This Week Music: 22nd October 2020

A weekly update on all things music, advertising, and technology coming straight to you from Anthony Vanger at MassiveMusic. #TWIM


The Fleet Foxes have always inhabited their own universe. From their first single, White Winter Hymnal (check it out here), which came out in 2008, the band’s layered harmonies, homespun instrumentation, and mystic lyrics harked back to a distant time and place that may or may not have existed. Unique is a word that gets bandied about a lot in music reviews, but in this case, it really applies. Critics classify their sound as psychedelic folk, but I feel that label misses a lot of the textures the two members of the band, singer-songwriter Robin Pecknold and Skyler Skjelset, bring to the recordings. With their fourth album, Shore, the duo has definitely moved on – which can be a problem – but in this case, it feels like a positive and necessary evolution. The music is fuller, more produced, and richer. The title track from the album, Can I Believe You, channels earlier Fleet Foxes, but there are elements of The Byrds and the breeziness of that era of rock and roll (minus the drugs). According to Pitchfork, the band has spent their whole career “transforming anxiety into euphoria with towering, wall-of-sound choruses that belie the unease that inspires them and this album is no exception”. Once you have heard this track, check out their early work. If they are not already on your playlist, I guarantee they will be now.

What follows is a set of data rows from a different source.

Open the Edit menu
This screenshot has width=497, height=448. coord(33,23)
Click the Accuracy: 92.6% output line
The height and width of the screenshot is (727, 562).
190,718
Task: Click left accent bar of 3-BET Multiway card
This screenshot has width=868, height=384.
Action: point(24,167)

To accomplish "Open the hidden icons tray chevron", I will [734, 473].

#fleetfoxes @thefleetfoxesw

Listen to the full album here

“Can I Believe You” by Fleet Foxes from the album ‘Shore’, available now

Stream & download:


‘Die Hard’ Star Bruce Willis Reprises John McClane in Hysterical New Car Battery Commercial

Any ad that ponies up the cash to hire a global superstar is always worth a watch. I adopted this philosophy from my brother Gregory who lives in LA and has worked as a producer for over 30 years. He told me once he would go and see any film with a budget of $100 million because if someone had thought a project was worth $100 million to spend on, it has to be worth seeing if they were right. And the same applies to this ad, which runs at a generous 2 minutes with a suitable level of mayhem for a Die Hard outing. It’s been seven years since Bruce Willis last took to the big screen as Detective John McClane, star of the Die Hard movie series, and to be fair, he still looks like he could cause some damage, although with limitations – which he gently winks to when looking at an escape path that involves crawling through air vents in the ceiling. The ad is fun and brings back two of the movie’s main characters as a nice bonus. No, I am not going to tell you who they are – but go and watch it for yourself – you won’t regret it.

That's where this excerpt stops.